‘And God shall wipe away all tears from their eyes; and there shall be no more death, neither sorrow, nor crying, neither shall there be any more pain: for the former things are passed away.’ Revelation 21:4 KJV
So…I did it again. That thing where I watch movies themed on war and then cry miserably for ages. (Yes, I know I’m not the smartest woman in the world. But hey, maybe I will learn from my mistakes sometime in the next 10 years.) The last time was when I watched ‘The Boy in the Striped Pyjamas’ for the second time and then completely lost it.

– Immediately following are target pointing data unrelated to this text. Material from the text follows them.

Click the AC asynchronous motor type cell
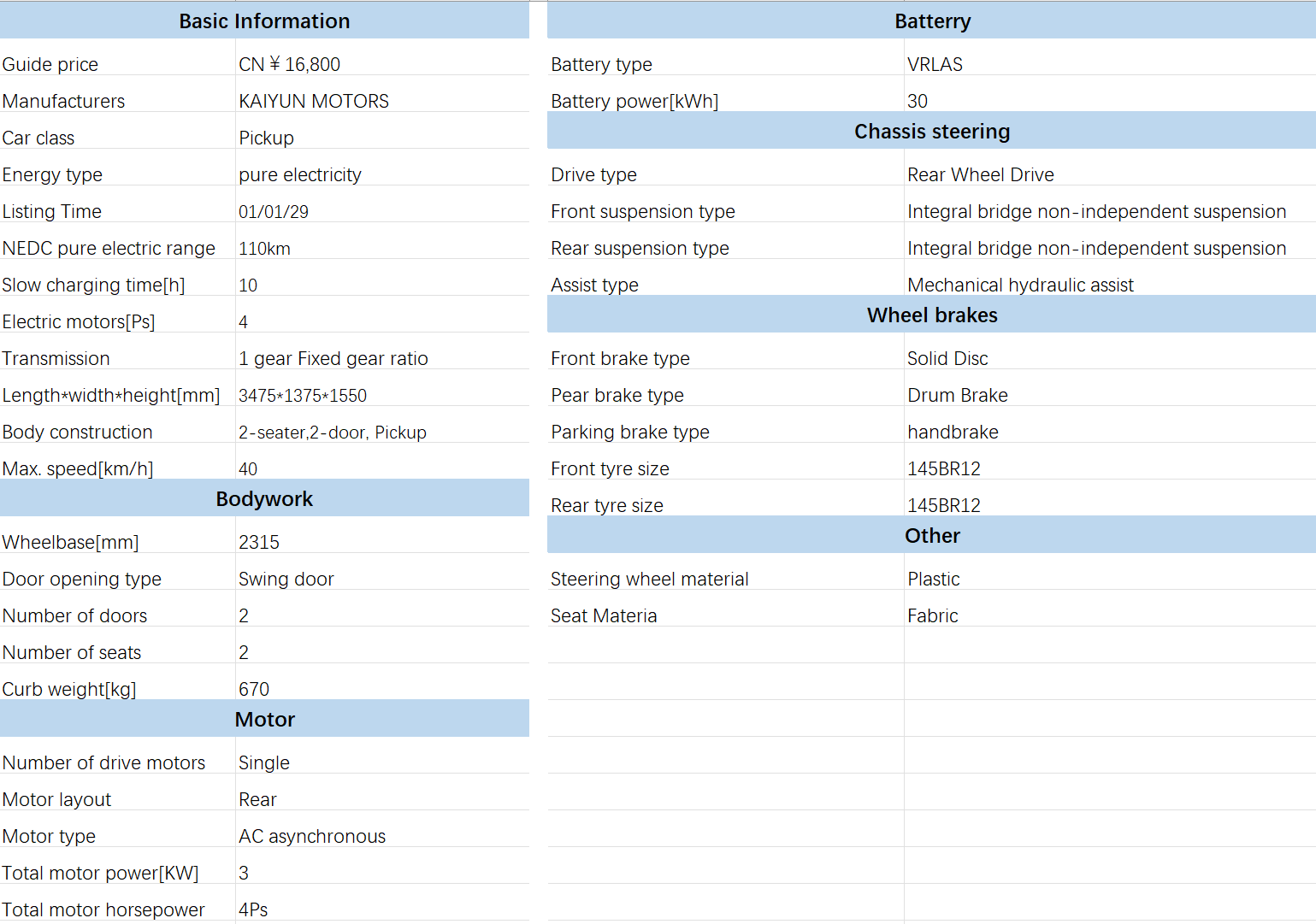Viewport: 1316px width, 924px height. 312,837
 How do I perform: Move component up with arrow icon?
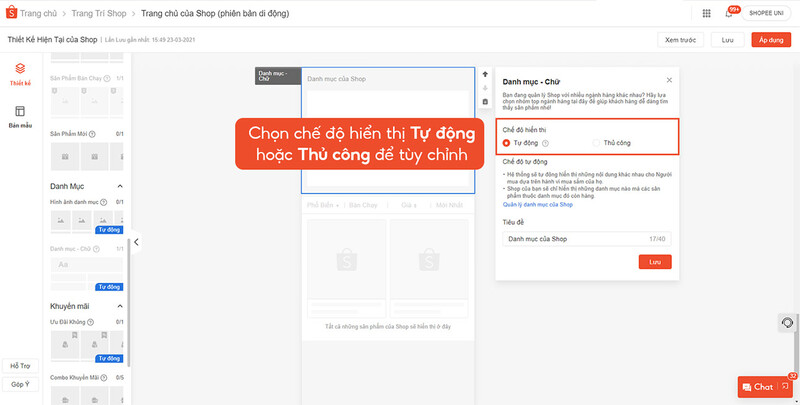[x=485, y=74]
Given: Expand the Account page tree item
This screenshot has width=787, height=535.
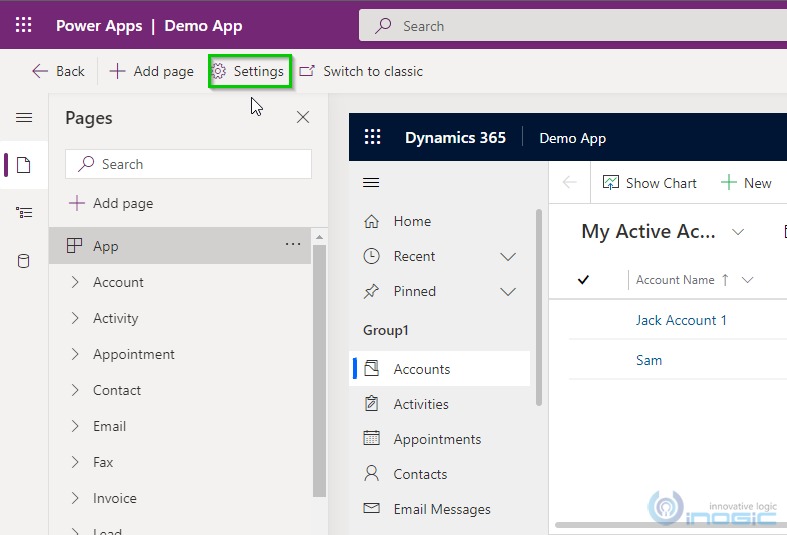Looking at the screenshot, I should (x=75, y=283).
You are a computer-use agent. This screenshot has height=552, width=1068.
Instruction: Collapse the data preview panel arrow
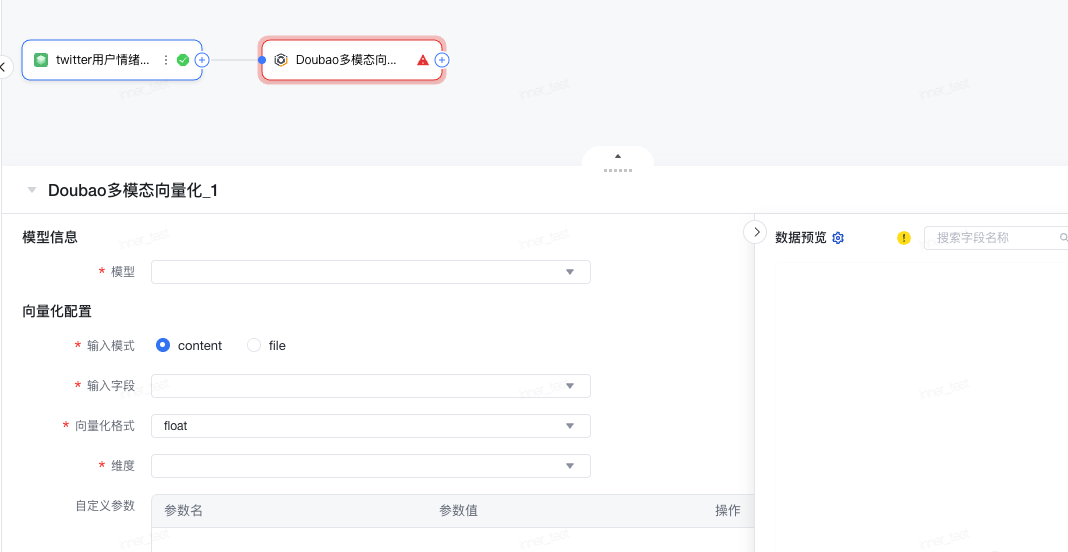756,232
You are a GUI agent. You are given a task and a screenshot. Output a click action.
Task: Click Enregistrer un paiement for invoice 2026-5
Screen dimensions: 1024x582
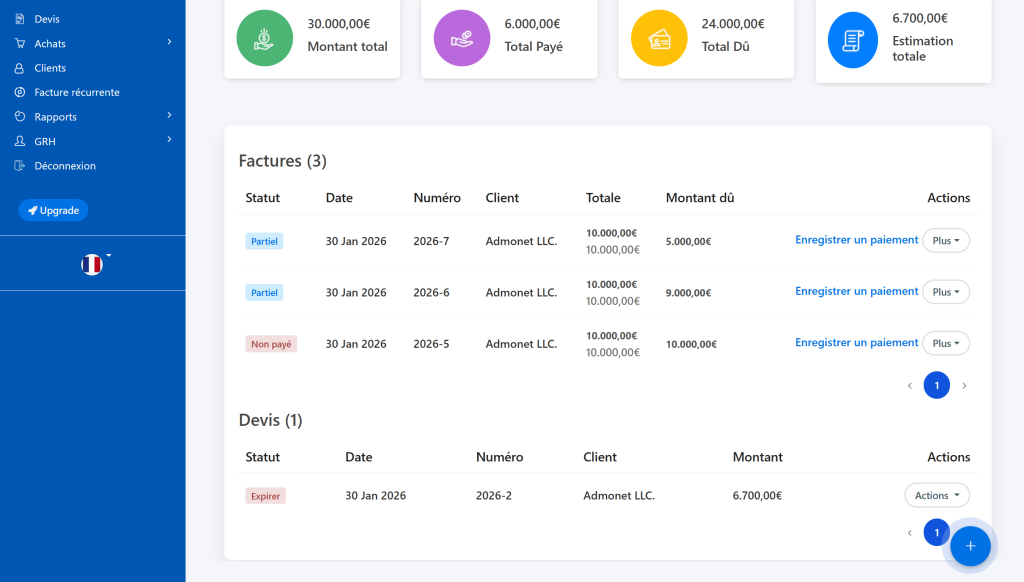(x=856, y=343)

This time it was the final episode of M.A.S.H. Most of the M.A.S.H. episodes are at least somewhat funny – mostly there are people using humour to get through a horrible situation. However, the last episode is not at all amusing. It brings to life the harsh reality of war and what it does to people. And when it was over, I cried. My husband says I have a sensitive and caring heart. I wish I didn’t.
There are many horrible things about pain. But the one that gets me every time is the fact that God does nothing. I’m still struggling to understand that – to let God be God and accept that He knows best. That He feels more pain and sheds more tears for His children than I ever will. Last time I thought I had finally got it. I thought I understood. Now I know I don’t.
But one day I will. One day, God will explain everything. One day He will wipe away all tears. No more death, no crying, no pain. How wonderful that will be!
But until then, I think I have to stop watching movies!